Dick Vincent, Sinz Christoph, Mittlböck Martina, Kittler Harald, Tschandl Philipp
ViDIR Group, Department of Dermatology, Medical University of Vienna, Vienna, Austria.
Center for Medical Statistics, Informatics and Intelligent Systems, Medical University of Vienna, Vienna, Austria.
JAMA Dermatol. 2019 Nov 1;155(11):1291-1299. doi: 10.1001/jamadermatol.2019.1375.
The recent advances in the field of machine learning have raised expectations that computer-aided diagnosis will become the standard for the diagnosis of melanoma.
To critically review the current literature and compare the diagnostic accuracy of computer-aided diagnosis with that of human experts.
The MEDLINE, arXiv, and PubMed Central databases were searched to identify eligible studies published between January 1, 2002, and December 31, 2018.
Studies that reported on the accuracy of automated systems for melanoma were selected. Search terms included melanoma, diagnosis, detection, computer aided, and artificial intelligence.
Evaluation of the risk of bias was performed using the QUADAS-2 tool, and quality assessment was based on predefined criteria.
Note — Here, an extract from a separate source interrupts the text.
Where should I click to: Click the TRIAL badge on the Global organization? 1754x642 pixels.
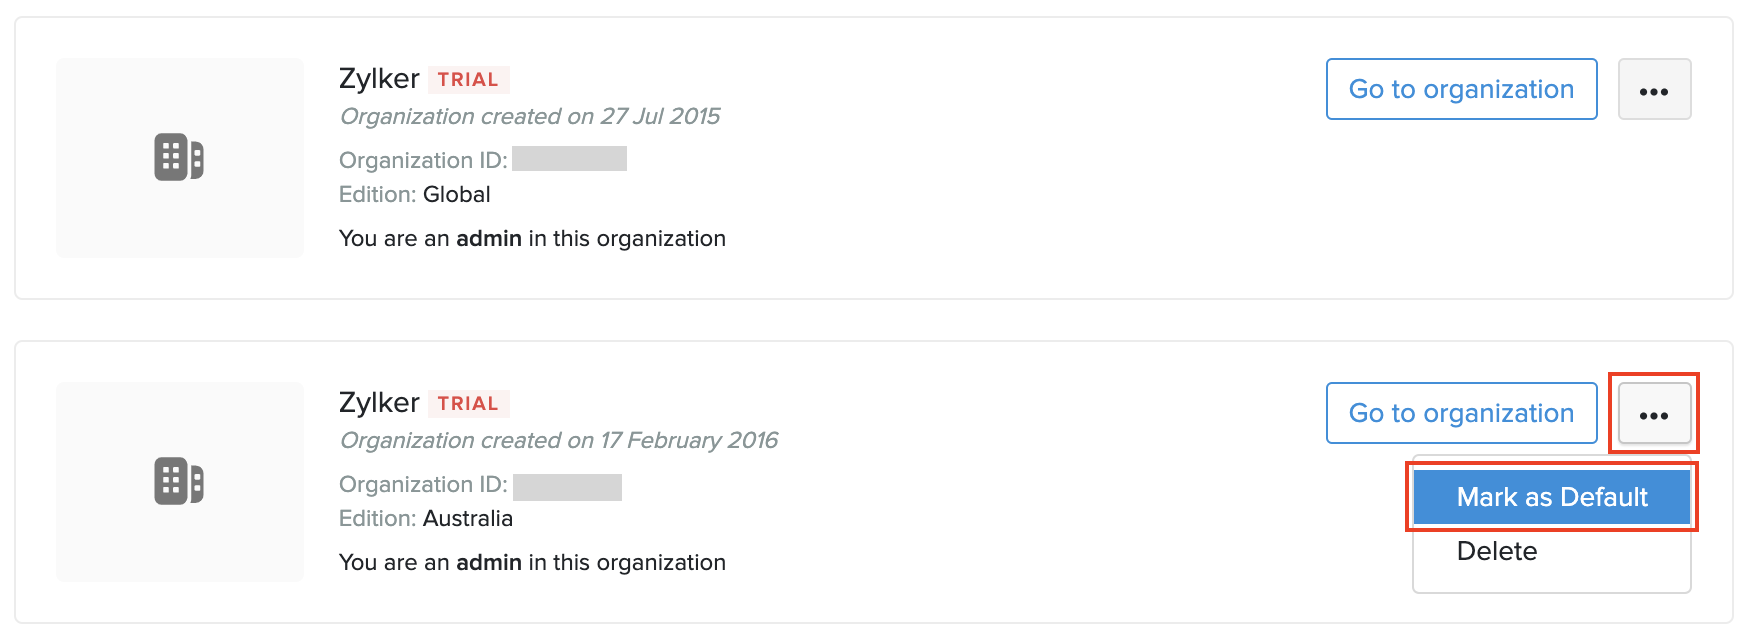pos(468,80)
Data were analyzed from February 1 to March 10, 2019.
Summary estimates of sensitivity and specificity and summary receiver operating characteristic curves were the primary outcomes.
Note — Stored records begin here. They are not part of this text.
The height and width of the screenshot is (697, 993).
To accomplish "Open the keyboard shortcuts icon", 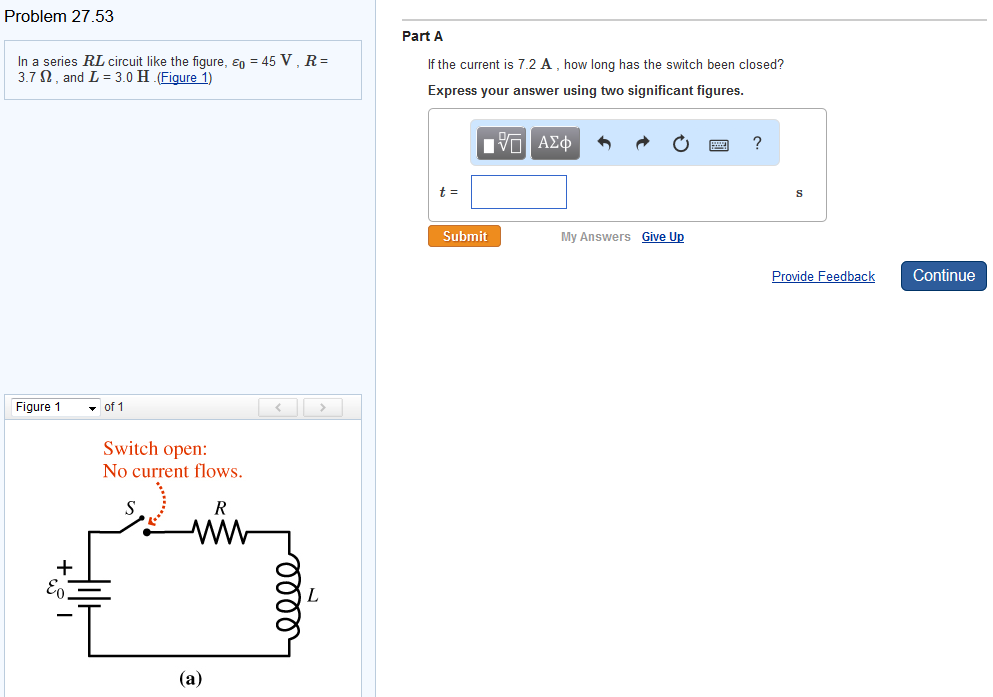I will [x=719, y=143].
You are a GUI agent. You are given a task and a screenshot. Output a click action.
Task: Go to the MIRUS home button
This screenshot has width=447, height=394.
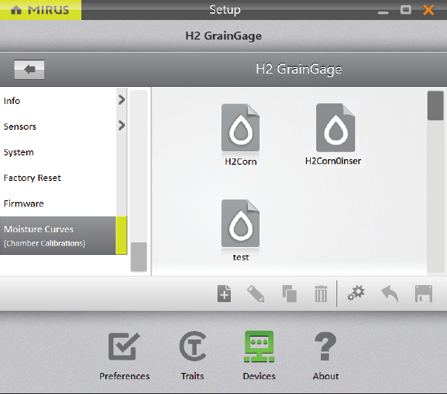pyautogui.click(x=40, y=10)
The literature search yielded 1694 potentially eligible studies, of which 132 were included and 70 offered sufficient information for a quantitative analysis. Most studies came from the field of computer science. Prospective clinical studies were rare. Combining the results for automated systems gave a melanoma sensitivity of 0.74 (95% CI, 0.66-0.80) and a specificity of 0.84 (95% CI, 0.79-0.88). Sensitivity was lower in studies that used independent test sets than in those that did not (0.51; 95% CI, 0.34-0.69 vs 0.82; 95% CI, 0.77-0.86; P < .001); however, the specificity was similar (0.83; 95% CI, 0.71-0.91 vs 0.85; 95% CI, 0.80-0.88; P = .67). In comparison with dermatologists' diagnosis, computer-aided diagnosis showed similar sensitivities and a 10 percentage points lower specificity, but the difference was not statistically significant. Studies were heterogeneous and substantial risk of bias was found in all but 4 of the 70 studies included in the quantitative analysis.
Although the accuracy of computer-aided diagnosis for melanoma detection is comparable to that of experts, the real-world applicability of these systems is unknown and potentially limited owing to overfitting and the risk of bias of the studies at hand.
机器学习领域的最新进展使人们期望计算机辅助诊断将成为黑色素瘤诊断的标准。
严格审查当前文献,并比较计算机辅助诊断与人类专家的诊断准确性。
检索MEDLINE、arXiv和PubMed Central数据库,以识别2002年1月1日至2018年12月31日期间发表的符合条件的研究。
选择报告自动系统对黑色素瘤诊断准确性的研究。检索词包括黑色素瘤、诊断、检测、计算机辅助和人工智能。
使用QUADAS-2工具评估偏倚风险,并根据预定义标准进行质量评估。2019年2月1日至3月10日对数据进行分析。
敏感性和特异性的汇总估计值以及汇总接受者操作特征曲线是主要结局。
文献检索产生了1694项潜在符合条件的研究,其中132项被纳入,70项提供了足够的信息进行定量分析。大多数研究来自计算机科学领域。前瞻性临床研究很少。综合自动系统的结果,黑色素瘤的敏感性为0.74(95%CI,0.66-0.80),特异性为0.84(95%CI,0.79-0.88)。使用独立测试集的研究中的敏感性低于未使用独立测试集的研究(0.51;95%CI,0.34-0.69对0.82;95%CI,0.77-0.86;P<0.001);然而,特异性相似(0.83;95%CI,0.71-0.91对0.85;95%CI,0.80-0.88;P = 0.67)。与皮肤科医生的诊断相比,计算机辅助诊断显示出相似的敏感性,但特异性低10个百分点,但差异无统计学意义。研究具有异质性,在定量分析纳入的70项研究中,除4项外,所有研究均存在实质性偏倚风险。
尽管计算机辅助诊断在黑色素瘤检测方面的准确性与专家相当,但由于过度拟合和现有研究的偏倚风险,这些系统在现实世界中的适用性尚不清楚且可能有限。